**PASSAGE FOR REVIEW:**
--- START ---
Eyeliner. Black leather. Electric guitars. And black? It may seem like a new growing subculture of revolting black teens on the mainstream circuit, but this isn't the case at all.
The concept of afropunks, or blacks involved in the alternative lifestyle of rock music, extreme sports, and piercings -- all bottled with flare -- has been around since the brink of the Civil Rights Movement. Better yet, since inception of rock music.
Noted as the first all black rock band, Pure Hell was formed in 1974 at a time when the energy in New York City sparked progression, social change, and an aim for something new. As the nations first recognized all black rock band in a predominantly white-punk music scene, Pure Hell dished the expected soul sound for blacks in the 70's and cranked their electric guitars.
And a decade before Pure Hell was even formed, there was Jimi Hendrix-- who headlined the explosive Woodstock Festival in 1969. Jimi was and STILL is known internationally for his albums, Electric Ladyland (1968), Axis: Bold as Love (1967), and Are You Experienced (1967).
For black grundge bands, like Pure Hell, and rock icons, like Jimi, their music and fashion was their own way of life. It wasn't popularized in their culture, but they made it their own. They claimed it.
But despite the headway that many black punk artists have made, the media has done very little to mainstream and popularize their image. It's almost like a secret for blacks to listen to white punk artists, for fear that they are somehow disowning their black culture.
They are out there and have been out there for a while.
You shouldn't depend on the media to tell you what to listen to, what to like, and who you should be because of your skin color. Create your own image and make it your own.
Free your mind. We've been waiting for you.
Peace, Blessings, and above all, Love.
--- END ---
**INSTRUCTIONS:**
A) From the piece on afropunks, retype the section from "For black grundge" to "for a while.".
B) According to the piece on afropunks, in what year was Pure Hell formed?
C) Do these statements agree with the piece on afropunks? Answer yes or no for each, quoting the words that decide it.
(i) Jimi Hendrix headlined the Woodstock Festival in 1969.
(ii) Electric Ladyland came out in 1967.
(iii) Afropunks are a new subculture.

**SUPPLIED INFORMATION:**
--- START ---
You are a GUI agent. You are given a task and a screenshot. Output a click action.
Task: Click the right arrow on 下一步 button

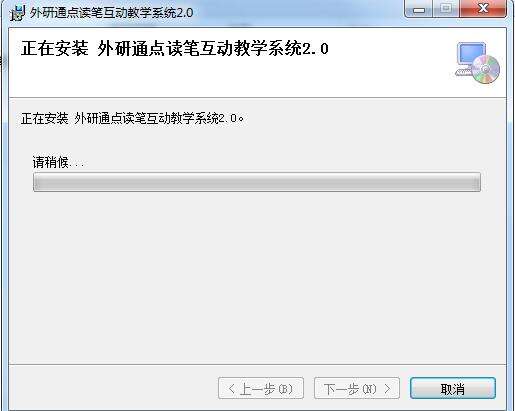(x=387, y=388)
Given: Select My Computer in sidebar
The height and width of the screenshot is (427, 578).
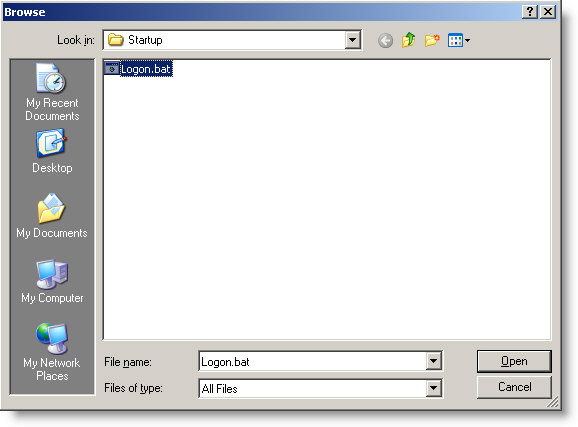Looking at the screenshot, I should point(52,281).
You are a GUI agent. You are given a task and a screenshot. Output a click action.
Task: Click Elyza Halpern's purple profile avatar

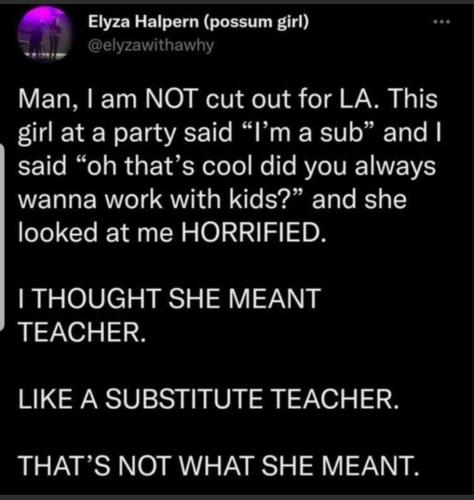[x=45, y=33]
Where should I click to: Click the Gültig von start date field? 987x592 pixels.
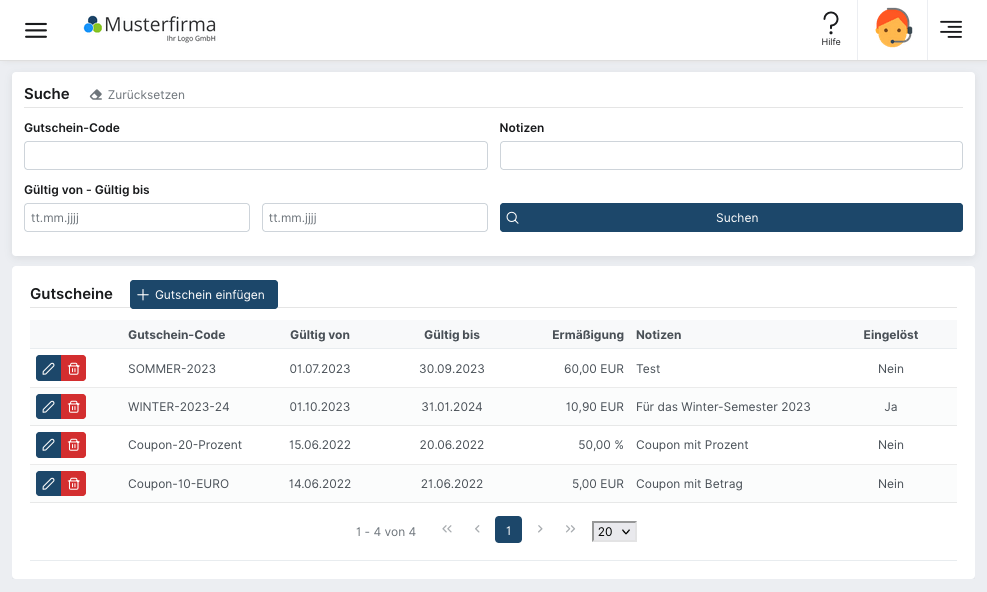click(x=136, y=217)
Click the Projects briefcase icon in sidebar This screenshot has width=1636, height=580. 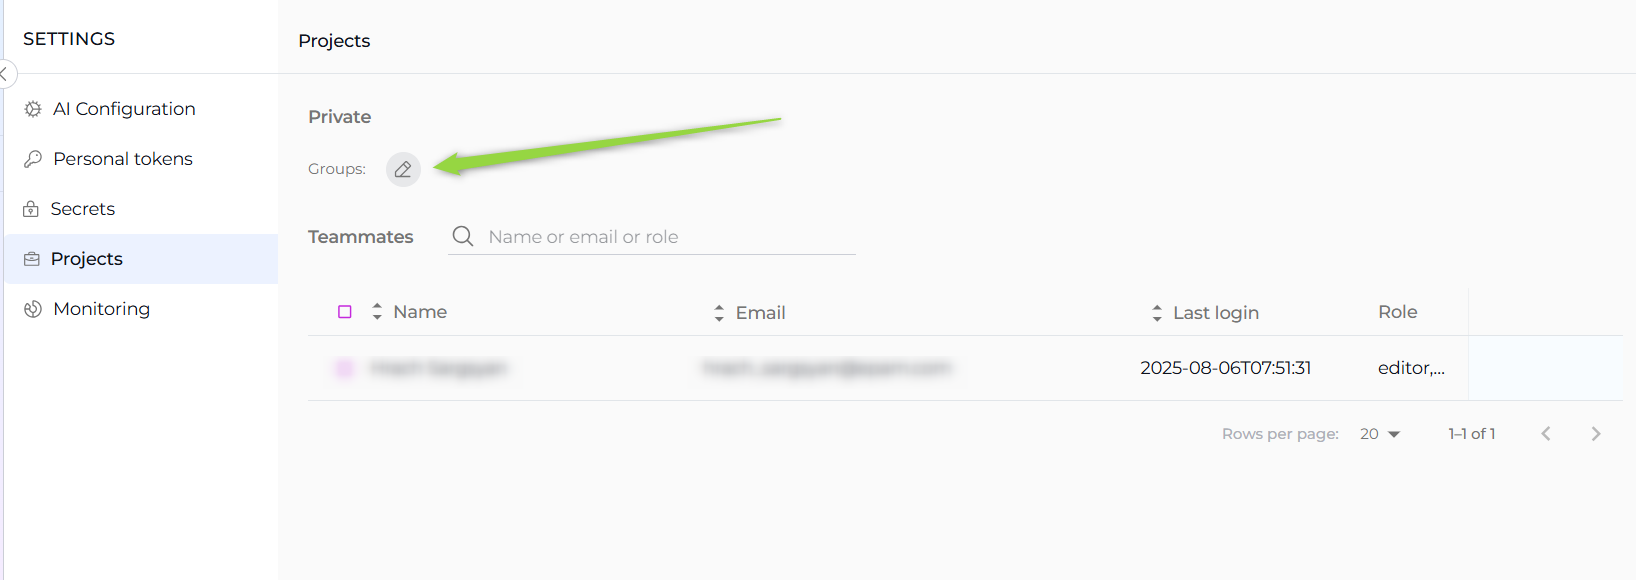(x=32, y=259)
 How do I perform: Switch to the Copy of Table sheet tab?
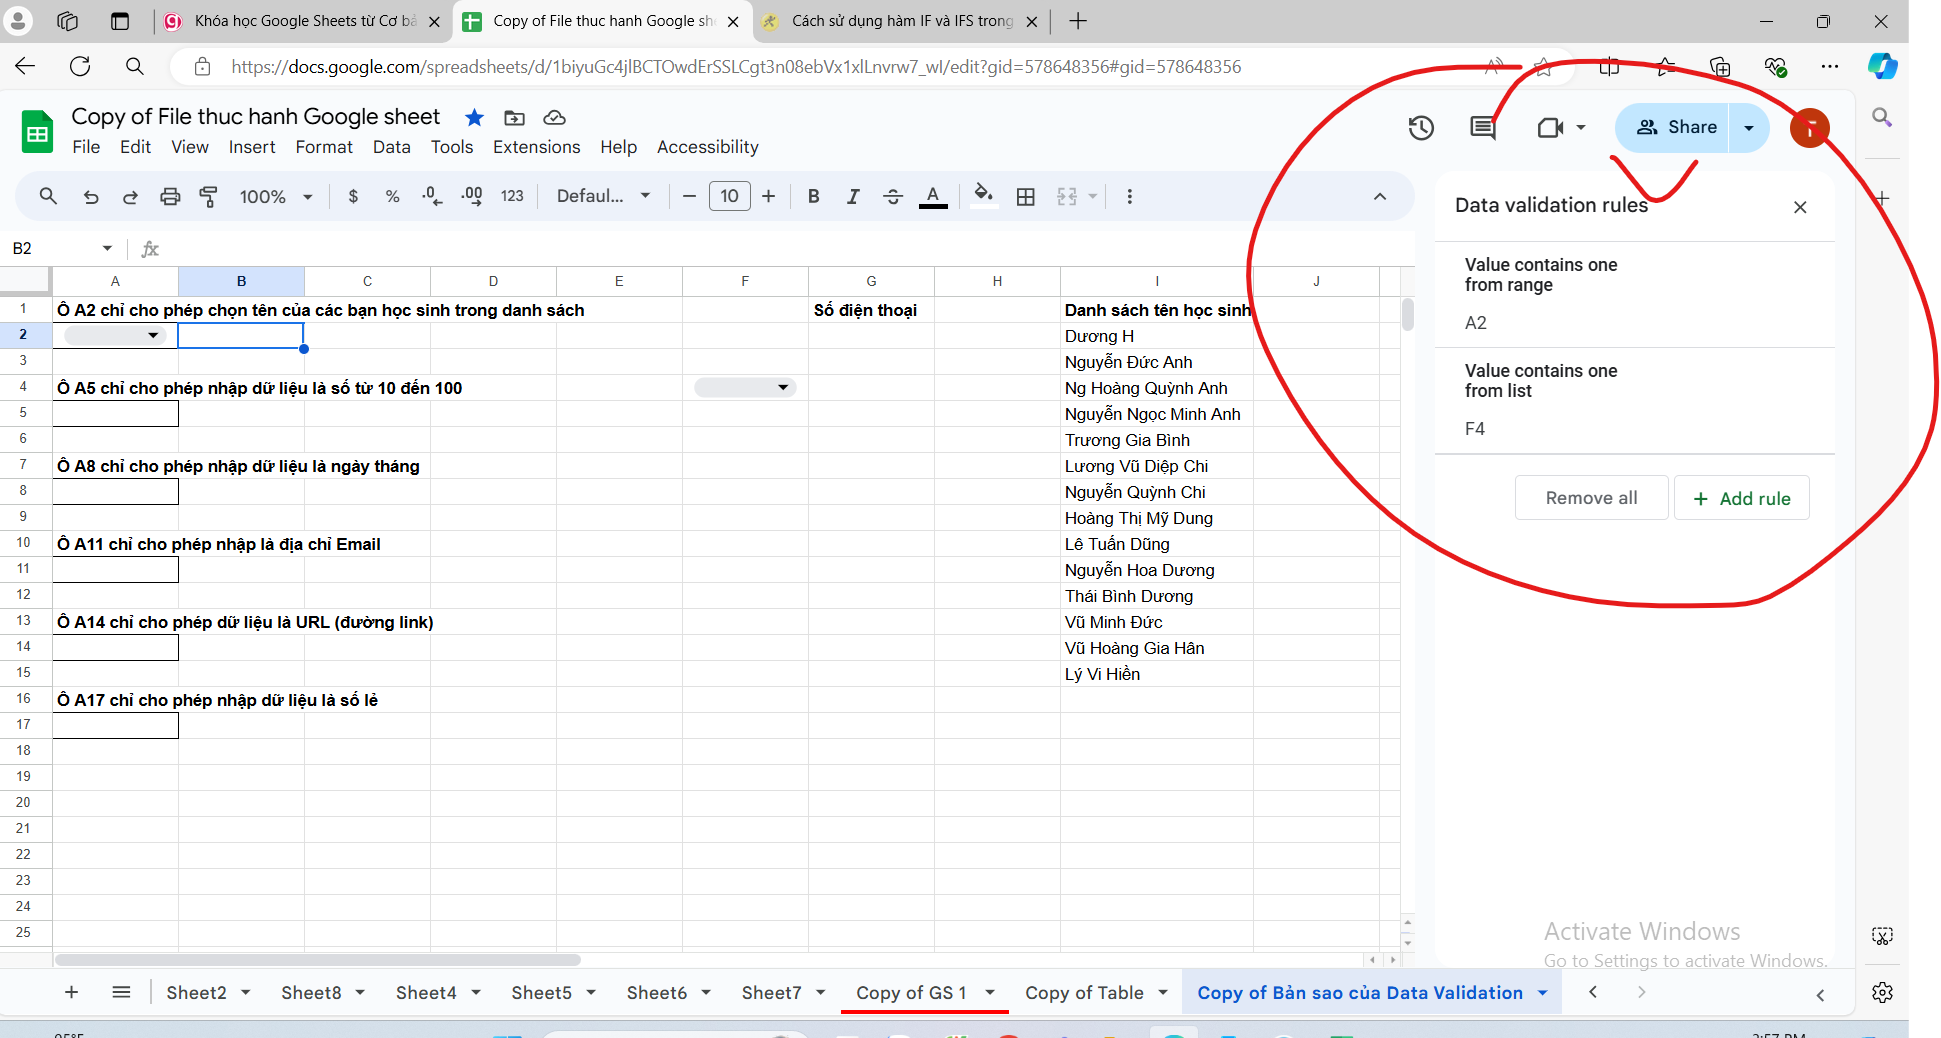pyautogui.click(x=1083, y=993)
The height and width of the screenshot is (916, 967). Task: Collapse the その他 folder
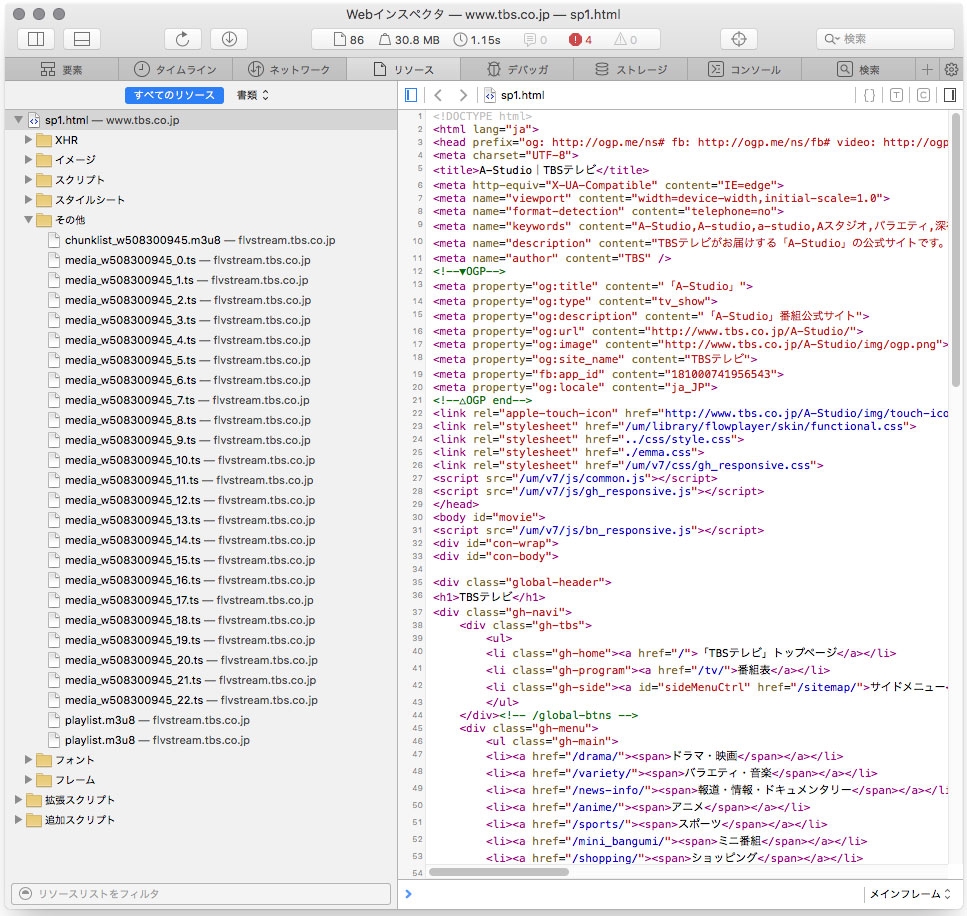point(29,220)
--- END ---
**SOLUTIONS TO THE EXERCISE:**
A)
For black grundge bands, like Pure Hell, and rock icons, like Jimi, their music and fashion was their own way of life. It wasn't popularized in their culture, but they made it their own. They claimed it.
But despite the headway that many black punk artists have made, the media has done very little to mainstream and popularize their image. It's almost like a secret for blacks to listen to white punk artists, for fear that they are somehow disowning their black culture.
They are out there and have been out there for a while.

B) 1974

C)
(i) Yes: "who headlined the explosive Woodstock Festival in 1969"
(ii) No: "Electric Ladyland (1968)"
(iii) No: "but this isn't the case at all"